The ongoing drought and high July and August temperatures led to the authorization of irrigation in appellations including Pessac-Léognan, Pomerol, Lalande-de-Pomerol and Saint-Emilion, which is a first in the region. While irrigation was permitted through August 15, there were no systems in place for adequate water delivery in most places, so very few houses put the practice into use except for their vines that are under three years old, which are always allowed to be irrigated. There are no reported incidents of “smoke taint” from summer wildfires affecting the flavor or quality of grapes.
More from Robb Report
Vineyards with older vines whose roots reach deep into the soil to retrieve available groundwater fared better than those with younger, more shallow root systems. Nicholas Seillan, seventh-generation winemker at Château Lassègue, explained, “We are fortunate at Lassègue to benefit from clay and limestone as a key element of the terroir, which provides a stock of retained moisture during dry periods. Summer 2022 was particularly hot and dry. However, the old vines with their deep roots were an additional factor which helped the vineyards to support the difficult conditions this year.”
Harvest for white grapes began on August 16, with the harvest for reds across the region starting almost a full month later. Alexandre de Malet Roquefort of Domaines Comte de Malet Roquefort told us, “The harvest at [estate vineyard] La Gaffelière began with the Merlots on September 13 and ended on September 28.” He also pointed out that the collection was shorter than usual, stating, “Harvests were concentrated over 15 days instead of the usual three to four weeks.”

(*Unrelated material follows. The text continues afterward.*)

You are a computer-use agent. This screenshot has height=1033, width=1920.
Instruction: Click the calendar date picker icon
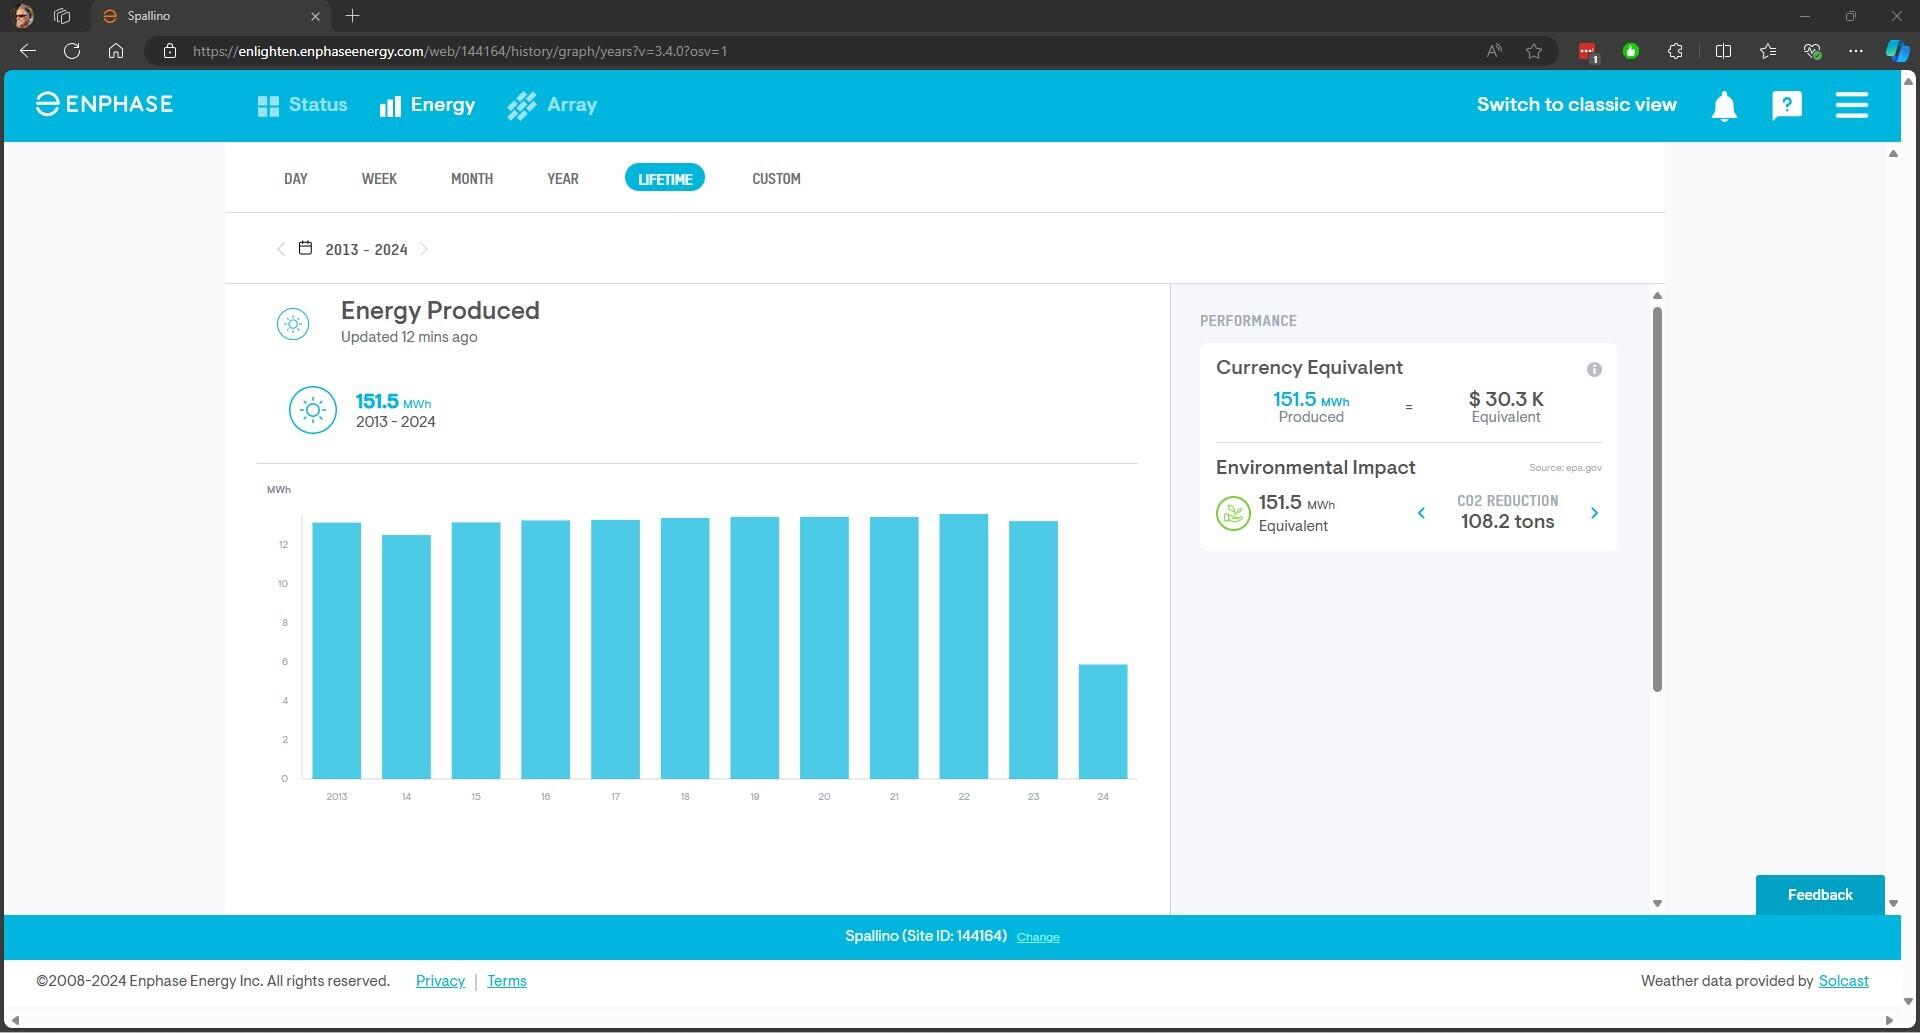click(x=306, y=248)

Mssr. de Malet Roquefort praised the character of this year’s crop, adding, “The quality of the Merlots and Cabernet Francs is extraordinary this year. Ripeness is on point, with good freshness, despite the heat, which will allow beautiful balance in the wine. On the quantity side, we are on ‘correct’ volumes. We are expecting a very fine vintage!”
The fine vintage did not come without worry. As Ludovic Migeon of Château de Lescours stated, “The very hot periods concentrated our grapes and made the vine’s roots suffer. Lack of water over a very long period prevented the seeds from growing properly. We waited as long as we could to reach maturity trying to keep as much juice as we could in the berries. This year’s weather conditions forced us to make unusual and difficult choices.” He went on to say that the “smaller quantity does not erase the very nice quality.” Timing this year was also different at Lescours, where picking began on September 17. As Migeon explained, “We usually wait for the Cabernets, but this year they were picked up at the same time as our last Merlot.”
Seillan reiterated the sentiments of the other winemakers, telling us, “We are very pleased both in term of quality and quantity. The skins were thicker than normal this year due to the dry conditions, but we did not lose volume in the grapes. This will certainly be a richer vintage and we are excited to see it develop.”
For the moment we will have to let the hand of the winemaker perform its magic until members of the wine trade fully evaluate the 2022 vintage during April’s highly anticipated En Primeur week in Bordeaux.